Quanto al secondo motivo di ricorso, avente ad oggetto la reiterazione della richiesta di ammissione alla oblazione ai sensi dell'art. 162-bis c.p., osserva questa Corte che la menzionata richiesta, presupponendo la sua evasione lo svolgimento di un'indagine di fatto in ordine alla permanenza o meno delle conseguenze dannose e/o pericolose del reato, ostative, ove perduranti, all'accoglimento della domanda (Corte di cassazione, Sezione 3^ penale, 12 luglio 2010, n. 26762), è palesemente inammissibile di fronte a questo giudice di legittimità.
Riguardo al terzo motivo di impugnazione osserva la Corte che anche con riferimento ad esso ne va rilevata la inammissibilità; premessa, infatti, la indubbia carenza in capo alla C. s.r.l. della autorizzazione prevista per lo svolgimento della attività di frantumazione di materiali edili rivenienti da demolizioni e riscontrata la attendibilità dell'accertamento operato dal giudice del merito in relazione alla avvenuta attivazione dell'impianto in questione, accertamento plausibilmente fondato sul fatto che al momento del sopralluogo dei tecnici regionali erano stati rinvenuti nell'impianto degli inerti da lavorare, la cui presenza non avrebbe avuto alcuna ragione d'essere ove l'impianto non fosse stato ancora operativo, e sul rilievo che nel recente passato vi erano state delle lamentele dei proprietari finitimi in ordine alla presenza di emissioni in atmosfera rivenienti dal detto stabilimento, va rimarcato che esula dall'ambito della competenza di questa Corte -
trattandosi di valutazione in fatto smentita dalla plausibile valutazione di segno opposto compiuta, come dianzi esposto, dal Tribunale di Pesaro - la verifica se tali emissioni potessero essere originate, invece che dal predetto impianto, da un vicino allevamento zootecnico gestito da uno dei prevenuti.
Va, d'altra parte ricordato che integra il reato di cui alla contestazione, poichè lo stesso costituisce fattispecie di pericolo, anche la sola sottrazione dell'attività comportante le emissioni di materiale in atmosfera al preventivo controllo degli organi di vigilanza, senza che sia necessario il verificarsi di alcun ulteriore evento di danno naturalisticamente inteso (Corte di cassazione, Sezione 3^ penale, 7 luglio 2015, n. 28764).

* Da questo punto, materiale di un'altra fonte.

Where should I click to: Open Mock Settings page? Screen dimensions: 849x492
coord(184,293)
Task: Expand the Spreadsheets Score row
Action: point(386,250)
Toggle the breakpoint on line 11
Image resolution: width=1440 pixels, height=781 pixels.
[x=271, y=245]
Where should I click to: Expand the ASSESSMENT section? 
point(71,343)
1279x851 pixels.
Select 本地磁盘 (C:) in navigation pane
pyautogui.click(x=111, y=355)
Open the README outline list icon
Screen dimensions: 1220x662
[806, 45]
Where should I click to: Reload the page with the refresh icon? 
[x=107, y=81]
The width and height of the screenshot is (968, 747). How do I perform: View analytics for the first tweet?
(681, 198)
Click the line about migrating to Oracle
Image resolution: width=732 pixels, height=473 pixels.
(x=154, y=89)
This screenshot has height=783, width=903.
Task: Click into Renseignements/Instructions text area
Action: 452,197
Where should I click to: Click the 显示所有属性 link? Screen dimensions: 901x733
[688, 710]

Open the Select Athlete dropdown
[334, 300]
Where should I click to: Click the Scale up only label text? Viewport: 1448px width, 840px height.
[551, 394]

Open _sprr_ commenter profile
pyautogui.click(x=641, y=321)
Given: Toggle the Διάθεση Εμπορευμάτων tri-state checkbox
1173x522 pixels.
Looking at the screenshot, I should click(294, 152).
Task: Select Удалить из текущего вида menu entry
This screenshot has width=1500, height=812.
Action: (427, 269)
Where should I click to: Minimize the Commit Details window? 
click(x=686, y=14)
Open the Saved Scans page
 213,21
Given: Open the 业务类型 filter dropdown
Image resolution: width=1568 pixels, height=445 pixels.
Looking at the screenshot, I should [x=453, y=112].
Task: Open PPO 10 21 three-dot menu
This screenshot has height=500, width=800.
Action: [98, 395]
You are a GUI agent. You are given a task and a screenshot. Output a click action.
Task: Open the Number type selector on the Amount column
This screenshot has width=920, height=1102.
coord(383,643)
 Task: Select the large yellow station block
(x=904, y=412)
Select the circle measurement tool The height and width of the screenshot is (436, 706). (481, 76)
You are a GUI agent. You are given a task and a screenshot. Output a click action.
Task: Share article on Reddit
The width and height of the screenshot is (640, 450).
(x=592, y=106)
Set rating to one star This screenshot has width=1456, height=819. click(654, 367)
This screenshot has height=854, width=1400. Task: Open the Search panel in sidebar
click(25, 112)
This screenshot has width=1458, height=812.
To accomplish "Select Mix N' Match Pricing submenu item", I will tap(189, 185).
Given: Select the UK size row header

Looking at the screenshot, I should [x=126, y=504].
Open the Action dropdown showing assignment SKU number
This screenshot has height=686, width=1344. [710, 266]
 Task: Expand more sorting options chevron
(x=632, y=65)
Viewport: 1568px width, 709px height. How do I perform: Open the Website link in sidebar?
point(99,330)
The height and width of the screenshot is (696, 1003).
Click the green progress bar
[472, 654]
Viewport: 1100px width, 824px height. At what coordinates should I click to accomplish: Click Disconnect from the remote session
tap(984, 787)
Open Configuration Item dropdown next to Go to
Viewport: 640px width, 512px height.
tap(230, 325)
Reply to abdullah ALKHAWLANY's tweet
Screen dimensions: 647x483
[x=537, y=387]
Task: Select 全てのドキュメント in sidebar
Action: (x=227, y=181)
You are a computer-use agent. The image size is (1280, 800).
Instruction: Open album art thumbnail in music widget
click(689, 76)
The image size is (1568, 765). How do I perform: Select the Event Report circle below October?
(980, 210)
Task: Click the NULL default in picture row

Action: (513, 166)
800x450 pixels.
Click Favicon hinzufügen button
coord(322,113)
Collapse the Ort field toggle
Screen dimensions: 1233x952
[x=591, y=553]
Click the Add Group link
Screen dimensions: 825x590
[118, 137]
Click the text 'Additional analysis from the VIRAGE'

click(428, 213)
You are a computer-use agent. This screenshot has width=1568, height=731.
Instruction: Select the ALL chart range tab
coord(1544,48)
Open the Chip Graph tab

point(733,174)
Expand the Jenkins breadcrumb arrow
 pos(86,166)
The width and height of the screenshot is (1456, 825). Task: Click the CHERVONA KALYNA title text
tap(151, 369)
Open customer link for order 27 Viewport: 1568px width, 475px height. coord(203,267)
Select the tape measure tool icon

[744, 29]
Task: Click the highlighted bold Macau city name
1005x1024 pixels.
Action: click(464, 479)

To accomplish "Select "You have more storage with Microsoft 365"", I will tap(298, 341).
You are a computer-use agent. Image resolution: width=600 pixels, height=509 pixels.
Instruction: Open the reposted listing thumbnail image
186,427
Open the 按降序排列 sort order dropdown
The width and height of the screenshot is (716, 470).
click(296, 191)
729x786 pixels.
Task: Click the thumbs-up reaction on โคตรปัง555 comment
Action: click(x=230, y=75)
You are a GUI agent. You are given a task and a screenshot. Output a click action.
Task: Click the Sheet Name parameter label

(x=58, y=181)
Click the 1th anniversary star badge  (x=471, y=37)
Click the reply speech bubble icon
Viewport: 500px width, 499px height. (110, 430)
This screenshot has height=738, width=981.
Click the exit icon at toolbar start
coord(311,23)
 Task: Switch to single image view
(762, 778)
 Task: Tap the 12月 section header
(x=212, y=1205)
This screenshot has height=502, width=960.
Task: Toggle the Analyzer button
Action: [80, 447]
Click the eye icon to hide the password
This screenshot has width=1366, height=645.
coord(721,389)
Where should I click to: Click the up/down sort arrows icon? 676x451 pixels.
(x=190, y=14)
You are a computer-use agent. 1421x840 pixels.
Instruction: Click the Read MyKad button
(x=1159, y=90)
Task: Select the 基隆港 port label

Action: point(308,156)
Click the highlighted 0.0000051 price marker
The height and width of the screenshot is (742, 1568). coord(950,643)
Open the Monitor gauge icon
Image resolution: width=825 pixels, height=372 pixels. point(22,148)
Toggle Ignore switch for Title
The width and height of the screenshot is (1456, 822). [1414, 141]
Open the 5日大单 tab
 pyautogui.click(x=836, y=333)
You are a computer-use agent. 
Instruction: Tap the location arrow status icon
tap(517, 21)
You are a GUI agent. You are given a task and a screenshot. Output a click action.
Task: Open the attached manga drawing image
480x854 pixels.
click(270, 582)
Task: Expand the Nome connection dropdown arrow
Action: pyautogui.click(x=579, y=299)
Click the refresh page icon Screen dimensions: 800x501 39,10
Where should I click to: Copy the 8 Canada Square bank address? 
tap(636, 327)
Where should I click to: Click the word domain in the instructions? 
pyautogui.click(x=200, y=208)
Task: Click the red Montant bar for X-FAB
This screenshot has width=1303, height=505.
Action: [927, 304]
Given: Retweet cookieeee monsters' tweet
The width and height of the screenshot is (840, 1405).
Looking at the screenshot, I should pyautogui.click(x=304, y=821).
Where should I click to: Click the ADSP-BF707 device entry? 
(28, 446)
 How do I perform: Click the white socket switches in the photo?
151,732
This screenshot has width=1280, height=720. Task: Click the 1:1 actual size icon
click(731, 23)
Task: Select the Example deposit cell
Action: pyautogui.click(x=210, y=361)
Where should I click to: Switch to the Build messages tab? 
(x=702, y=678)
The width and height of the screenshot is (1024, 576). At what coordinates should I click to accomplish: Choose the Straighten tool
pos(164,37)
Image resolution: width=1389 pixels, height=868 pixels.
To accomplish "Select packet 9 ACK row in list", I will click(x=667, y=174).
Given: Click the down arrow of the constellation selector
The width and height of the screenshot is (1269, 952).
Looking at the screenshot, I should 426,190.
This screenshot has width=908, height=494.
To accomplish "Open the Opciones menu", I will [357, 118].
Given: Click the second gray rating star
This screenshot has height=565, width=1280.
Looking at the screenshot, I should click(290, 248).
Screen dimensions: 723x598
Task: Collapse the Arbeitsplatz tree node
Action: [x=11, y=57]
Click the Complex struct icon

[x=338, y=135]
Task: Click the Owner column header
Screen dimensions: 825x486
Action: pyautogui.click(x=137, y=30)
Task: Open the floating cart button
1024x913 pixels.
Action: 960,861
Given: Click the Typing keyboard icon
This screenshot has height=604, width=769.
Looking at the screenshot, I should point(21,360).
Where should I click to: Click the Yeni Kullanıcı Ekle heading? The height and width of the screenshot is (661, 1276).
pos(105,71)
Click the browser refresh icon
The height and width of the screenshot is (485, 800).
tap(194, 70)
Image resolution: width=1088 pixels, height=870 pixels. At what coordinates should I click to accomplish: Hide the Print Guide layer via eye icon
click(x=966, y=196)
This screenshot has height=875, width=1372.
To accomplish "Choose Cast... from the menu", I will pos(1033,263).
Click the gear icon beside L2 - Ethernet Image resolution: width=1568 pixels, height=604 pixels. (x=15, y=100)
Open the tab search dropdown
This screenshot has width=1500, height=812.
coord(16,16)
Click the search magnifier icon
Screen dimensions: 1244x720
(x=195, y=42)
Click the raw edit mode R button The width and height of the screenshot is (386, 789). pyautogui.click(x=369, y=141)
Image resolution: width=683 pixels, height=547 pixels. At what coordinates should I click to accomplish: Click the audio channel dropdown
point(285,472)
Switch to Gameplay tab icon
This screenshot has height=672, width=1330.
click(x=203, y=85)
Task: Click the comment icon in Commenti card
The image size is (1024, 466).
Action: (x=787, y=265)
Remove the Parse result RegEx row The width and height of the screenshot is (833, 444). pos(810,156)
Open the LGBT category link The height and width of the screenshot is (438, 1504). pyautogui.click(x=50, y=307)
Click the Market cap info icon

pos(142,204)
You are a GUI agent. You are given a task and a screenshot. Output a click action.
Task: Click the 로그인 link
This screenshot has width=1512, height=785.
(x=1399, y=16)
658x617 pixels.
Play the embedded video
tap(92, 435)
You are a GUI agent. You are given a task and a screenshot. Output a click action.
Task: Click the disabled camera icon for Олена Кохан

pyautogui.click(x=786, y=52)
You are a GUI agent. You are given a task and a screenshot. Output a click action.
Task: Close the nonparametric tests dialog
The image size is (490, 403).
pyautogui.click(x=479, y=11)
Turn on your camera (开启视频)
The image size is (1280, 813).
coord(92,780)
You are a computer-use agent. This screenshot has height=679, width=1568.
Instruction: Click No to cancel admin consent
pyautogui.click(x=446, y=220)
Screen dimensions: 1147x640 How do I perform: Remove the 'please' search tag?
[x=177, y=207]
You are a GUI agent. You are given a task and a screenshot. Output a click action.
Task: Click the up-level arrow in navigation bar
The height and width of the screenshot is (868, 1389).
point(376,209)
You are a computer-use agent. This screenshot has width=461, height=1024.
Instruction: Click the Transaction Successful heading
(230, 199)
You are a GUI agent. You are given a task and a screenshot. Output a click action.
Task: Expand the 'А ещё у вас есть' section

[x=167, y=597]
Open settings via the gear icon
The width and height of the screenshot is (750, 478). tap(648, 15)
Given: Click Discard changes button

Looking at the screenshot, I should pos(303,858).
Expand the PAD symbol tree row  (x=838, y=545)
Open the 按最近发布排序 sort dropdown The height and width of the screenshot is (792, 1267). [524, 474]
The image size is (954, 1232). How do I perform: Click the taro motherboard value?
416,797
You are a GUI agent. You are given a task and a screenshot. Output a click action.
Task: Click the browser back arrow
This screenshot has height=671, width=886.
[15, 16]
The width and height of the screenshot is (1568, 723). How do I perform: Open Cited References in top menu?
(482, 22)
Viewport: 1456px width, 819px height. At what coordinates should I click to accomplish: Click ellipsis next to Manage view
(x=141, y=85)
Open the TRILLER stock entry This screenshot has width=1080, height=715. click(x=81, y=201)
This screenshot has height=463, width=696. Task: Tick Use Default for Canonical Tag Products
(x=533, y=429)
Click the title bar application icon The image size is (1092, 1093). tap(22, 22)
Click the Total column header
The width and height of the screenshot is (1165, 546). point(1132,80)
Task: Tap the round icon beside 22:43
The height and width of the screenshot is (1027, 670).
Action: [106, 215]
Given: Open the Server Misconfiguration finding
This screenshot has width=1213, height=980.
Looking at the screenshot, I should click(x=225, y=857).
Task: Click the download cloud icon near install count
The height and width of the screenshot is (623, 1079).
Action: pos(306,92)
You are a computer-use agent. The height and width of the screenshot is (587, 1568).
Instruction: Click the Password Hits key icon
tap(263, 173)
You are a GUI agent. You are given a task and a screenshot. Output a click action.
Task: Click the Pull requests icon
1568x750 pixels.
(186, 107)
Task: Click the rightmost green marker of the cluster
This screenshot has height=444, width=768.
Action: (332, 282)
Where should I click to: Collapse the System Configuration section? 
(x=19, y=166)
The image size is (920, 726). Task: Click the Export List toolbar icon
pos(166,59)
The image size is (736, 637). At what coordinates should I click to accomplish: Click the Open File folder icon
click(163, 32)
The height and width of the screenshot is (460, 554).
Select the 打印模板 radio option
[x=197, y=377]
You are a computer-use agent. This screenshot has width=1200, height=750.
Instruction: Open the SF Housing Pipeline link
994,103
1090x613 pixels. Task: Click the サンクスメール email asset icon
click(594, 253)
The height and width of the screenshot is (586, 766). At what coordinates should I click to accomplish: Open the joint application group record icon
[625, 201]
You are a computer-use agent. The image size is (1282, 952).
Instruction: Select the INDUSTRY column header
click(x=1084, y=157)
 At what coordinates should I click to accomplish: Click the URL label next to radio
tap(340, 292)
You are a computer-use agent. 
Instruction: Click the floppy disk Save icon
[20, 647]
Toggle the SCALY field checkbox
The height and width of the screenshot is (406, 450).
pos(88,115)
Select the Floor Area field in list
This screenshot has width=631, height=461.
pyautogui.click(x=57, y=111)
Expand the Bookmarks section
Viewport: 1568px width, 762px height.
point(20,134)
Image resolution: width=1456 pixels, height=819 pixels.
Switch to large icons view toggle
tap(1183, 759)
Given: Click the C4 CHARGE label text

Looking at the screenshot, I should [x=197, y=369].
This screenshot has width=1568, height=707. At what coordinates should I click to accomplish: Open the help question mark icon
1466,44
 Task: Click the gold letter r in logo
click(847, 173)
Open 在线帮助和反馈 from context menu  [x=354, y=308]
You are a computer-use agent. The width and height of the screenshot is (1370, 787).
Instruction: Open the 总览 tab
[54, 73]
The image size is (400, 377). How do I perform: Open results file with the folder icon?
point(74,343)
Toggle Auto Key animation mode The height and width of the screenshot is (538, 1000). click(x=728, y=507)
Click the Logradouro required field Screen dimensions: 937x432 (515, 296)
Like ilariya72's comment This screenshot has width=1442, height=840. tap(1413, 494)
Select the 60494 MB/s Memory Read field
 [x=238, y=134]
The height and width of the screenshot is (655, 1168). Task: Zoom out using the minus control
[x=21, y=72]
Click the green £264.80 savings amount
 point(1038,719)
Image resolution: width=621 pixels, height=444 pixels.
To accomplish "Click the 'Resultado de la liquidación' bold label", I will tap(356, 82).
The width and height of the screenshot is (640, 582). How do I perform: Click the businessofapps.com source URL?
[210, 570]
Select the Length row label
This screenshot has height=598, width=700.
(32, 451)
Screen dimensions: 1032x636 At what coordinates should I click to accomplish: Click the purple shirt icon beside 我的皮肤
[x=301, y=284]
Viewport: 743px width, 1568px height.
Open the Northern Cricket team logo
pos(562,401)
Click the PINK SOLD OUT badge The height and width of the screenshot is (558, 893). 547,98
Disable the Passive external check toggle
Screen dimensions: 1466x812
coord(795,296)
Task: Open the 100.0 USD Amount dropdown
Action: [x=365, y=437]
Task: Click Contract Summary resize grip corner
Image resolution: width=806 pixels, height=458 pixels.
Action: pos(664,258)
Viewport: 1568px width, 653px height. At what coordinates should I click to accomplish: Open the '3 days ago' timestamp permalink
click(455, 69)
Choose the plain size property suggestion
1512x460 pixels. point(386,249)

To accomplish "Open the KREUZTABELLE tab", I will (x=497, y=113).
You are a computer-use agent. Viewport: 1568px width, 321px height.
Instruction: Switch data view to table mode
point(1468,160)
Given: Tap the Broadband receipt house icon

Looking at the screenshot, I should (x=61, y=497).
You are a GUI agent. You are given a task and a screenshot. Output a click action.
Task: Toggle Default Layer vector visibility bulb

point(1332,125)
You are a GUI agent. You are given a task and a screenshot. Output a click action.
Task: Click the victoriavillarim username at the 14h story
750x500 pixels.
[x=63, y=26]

Riguardo, infine all'ultimo motivo di censura, concernente la entità del trattamento sanzionatorio irrogato a carico dei due prevenuti, in relazione al quale è invocata la applicazione del minimo della pena, va ricordato l'insegnamento di questa Corte riguardante la natura eminentemente discrezionale della operazione di quantificazione della pena (Corte di cassazione, Sezione 2^ penale, 26 marzo 2008, n. 12749) che, tanto più ove questa sia contenuta in ambiti prossimi al minimo edittale, può ritenersi congruamente motivata sulla base del sintetico riferimento alla avvenuta valutazione dei criteri di cui all'art. 132 c.p., e s.s., fra i quali evidentemente è compreso il criterio, seguito dal Tribunale di Pesaro, riferito alla gravità del reato (sulla legittima sinteticità della motivazione della sentenza che irroghi una pena commisurata in prossimità del minimo edittale si veda: Corte di cassazione, Sezione 2^ penale, 8 luglio 2013, n. 28852).
Conclusivamente il ricorso va dichiarato inammissibile ed i ricorrenti vanno condannati al pagamento delle spese processuali e della somma di Euro 1000,00 ciascuno in favore della Cassa delle Ammende.
P.Q.M.
Dichiara inammissibili i ricorsi e condanna i ricorrenti al pagamento delle spese processuali e della somma di Euro 1000,00 ciascuno in favore della Cassa delle Ammende.
Così deciso in Roma, il 7 ottobre 2015.